-------- EXCERPTED DATA
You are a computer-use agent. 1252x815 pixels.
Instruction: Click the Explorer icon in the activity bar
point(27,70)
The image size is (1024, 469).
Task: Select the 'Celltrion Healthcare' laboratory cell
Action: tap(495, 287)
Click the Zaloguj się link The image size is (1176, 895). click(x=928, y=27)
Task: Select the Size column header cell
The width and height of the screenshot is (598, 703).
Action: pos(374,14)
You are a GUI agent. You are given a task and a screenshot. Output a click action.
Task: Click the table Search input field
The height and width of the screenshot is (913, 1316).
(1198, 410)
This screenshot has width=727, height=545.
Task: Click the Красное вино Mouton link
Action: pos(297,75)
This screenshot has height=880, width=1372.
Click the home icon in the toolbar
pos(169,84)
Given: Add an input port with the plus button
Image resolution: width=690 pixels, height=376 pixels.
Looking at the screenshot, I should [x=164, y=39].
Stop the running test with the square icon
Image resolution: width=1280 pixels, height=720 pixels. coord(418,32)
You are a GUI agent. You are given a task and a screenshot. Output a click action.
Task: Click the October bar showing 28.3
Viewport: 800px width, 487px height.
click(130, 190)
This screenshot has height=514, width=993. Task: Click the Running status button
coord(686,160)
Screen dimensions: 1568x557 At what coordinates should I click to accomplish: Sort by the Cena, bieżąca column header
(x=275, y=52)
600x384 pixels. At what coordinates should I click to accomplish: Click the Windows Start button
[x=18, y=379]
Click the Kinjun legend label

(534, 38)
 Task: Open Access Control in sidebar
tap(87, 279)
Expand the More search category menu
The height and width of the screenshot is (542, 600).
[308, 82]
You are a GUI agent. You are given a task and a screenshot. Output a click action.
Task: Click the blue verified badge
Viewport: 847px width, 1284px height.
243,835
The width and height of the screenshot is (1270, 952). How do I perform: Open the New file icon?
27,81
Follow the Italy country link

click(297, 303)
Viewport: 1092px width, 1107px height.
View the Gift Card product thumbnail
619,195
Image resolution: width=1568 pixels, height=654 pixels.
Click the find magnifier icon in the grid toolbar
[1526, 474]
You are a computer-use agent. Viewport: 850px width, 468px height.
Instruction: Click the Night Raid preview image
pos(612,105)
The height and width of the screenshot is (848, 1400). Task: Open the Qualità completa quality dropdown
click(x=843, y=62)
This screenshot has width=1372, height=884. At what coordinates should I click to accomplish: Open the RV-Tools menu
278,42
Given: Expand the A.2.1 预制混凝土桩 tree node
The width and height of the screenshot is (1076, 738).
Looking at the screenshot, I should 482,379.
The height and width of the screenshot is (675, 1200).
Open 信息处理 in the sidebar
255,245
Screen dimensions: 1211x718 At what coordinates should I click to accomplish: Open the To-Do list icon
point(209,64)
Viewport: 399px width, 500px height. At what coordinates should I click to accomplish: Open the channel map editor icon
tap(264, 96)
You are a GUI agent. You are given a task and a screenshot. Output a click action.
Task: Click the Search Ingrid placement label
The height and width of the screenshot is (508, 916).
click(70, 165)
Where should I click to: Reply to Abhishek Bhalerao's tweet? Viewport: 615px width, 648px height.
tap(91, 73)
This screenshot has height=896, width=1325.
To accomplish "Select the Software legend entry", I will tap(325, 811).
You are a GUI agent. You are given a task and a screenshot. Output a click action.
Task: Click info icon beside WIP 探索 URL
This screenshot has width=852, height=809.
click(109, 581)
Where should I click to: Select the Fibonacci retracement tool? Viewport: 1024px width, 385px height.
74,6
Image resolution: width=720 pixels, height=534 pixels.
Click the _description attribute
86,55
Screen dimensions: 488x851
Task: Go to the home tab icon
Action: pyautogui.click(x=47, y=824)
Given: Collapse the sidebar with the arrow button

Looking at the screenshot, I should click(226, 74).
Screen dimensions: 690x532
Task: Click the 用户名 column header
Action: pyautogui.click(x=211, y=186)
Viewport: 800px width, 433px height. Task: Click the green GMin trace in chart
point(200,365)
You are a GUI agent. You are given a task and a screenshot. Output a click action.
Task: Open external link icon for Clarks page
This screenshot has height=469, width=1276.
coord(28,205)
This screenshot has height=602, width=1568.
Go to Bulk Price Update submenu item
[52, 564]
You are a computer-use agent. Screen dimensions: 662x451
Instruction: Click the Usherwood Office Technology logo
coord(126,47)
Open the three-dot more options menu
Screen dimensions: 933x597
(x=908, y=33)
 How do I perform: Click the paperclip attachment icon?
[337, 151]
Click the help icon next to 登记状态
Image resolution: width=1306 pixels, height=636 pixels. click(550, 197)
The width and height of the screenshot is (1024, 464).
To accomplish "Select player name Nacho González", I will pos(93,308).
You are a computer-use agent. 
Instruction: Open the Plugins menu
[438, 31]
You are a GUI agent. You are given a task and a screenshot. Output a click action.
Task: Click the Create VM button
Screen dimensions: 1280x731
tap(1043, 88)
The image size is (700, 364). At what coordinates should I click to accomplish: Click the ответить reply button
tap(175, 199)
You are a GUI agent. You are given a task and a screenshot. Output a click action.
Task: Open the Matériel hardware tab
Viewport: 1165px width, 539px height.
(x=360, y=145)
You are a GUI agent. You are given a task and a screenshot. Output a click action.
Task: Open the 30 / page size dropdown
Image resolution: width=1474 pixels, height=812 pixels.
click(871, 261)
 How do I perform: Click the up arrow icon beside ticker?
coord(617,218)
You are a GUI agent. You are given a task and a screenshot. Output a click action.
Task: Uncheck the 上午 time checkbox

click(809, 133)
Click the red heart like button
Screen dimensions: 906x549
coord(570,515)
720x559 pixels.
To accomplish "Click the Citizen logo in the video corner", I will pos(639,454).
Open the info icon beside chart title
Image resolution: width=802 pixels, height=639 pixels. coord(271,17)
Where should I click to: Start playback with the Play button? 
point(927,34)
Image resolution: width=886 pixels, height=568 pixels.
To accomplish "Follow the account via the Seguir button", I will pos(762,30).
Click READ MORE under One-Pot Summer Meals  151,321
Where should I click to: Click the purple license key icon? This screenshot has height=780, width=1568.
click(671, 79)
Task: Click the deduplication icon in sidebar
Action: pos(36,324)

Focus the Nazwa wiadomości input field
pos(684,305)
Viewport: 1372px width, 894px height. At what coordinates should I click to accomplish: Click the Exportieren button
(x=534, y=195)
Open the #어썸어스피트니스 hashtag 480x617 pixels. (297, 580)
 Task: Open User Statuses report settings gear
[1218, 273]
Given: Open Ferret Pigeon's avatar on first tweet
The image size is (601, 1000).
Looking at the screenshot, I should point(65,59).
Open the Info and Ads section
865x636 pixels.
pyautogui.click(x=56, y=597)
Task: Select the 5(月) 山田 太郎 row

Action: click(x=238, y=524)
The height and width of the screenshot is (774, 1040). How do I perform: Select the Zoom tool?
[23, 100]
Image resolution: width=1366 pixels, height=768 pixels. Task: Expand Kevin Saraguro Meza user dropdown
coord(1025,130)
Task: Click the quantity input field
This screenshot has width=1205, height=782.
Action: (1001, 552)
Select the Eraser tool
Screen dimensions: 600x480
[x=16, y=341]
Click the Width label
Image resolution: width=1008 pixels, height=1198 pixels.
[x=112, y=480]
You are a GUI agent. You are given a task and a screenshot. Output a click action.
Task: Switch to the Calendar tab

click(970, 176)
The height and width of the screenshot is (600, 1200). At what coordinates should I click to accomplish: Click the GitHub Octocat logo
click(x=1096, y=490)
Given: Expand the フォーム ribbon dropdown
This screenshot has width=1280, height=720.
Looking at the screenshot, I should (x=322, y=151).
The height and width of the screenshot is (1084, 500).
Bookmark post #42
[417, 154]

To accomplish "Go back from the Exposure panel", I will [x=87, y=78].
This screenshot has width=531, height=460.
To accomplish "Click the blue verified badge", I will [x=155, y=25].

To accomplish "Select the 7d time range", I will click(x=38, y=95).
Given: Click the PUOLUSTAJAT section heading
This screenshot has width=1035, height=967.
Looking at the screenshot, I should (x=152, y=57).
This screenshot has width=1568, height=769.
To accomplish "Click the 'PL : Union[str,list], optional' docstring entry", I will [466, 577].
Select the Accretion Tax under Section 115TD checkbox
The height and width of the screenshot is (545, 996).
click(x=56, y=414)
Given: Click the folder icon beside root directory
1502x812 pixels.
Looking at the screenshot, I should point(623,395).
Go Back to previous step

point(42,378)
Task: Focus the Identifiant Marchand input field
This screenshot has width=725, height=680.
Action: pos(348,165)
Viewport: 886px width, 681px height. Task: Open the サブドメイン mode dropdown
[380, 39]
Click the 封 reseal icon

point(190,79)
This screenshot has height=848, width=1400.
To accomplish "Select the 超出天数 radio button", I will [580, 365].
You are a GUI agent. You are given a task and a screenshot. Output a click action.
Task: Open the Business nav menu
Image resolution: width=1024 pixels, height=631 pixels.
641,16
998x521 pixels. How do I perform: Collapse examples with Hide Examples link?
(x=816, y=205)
----------------
▸ **TASK ITEM**:
Copying word for word, give each line of the data above from the first one through the line containing "Click the Zaloguj", and nothing else.

▸ **SOLVED PROBLEM**:
You are a computer-use agent. 1252x815 pixels.
Instruction: Click the Explorer icon in the activity bar
point(27,70)
The image size is (1024, 469).
Task: Select the 'Celltrion Healthcare' laboratory cell
Action: tap(495, 287)
Click the Zaloguj się link The image size is (1176, 895). click(x=928, y=27)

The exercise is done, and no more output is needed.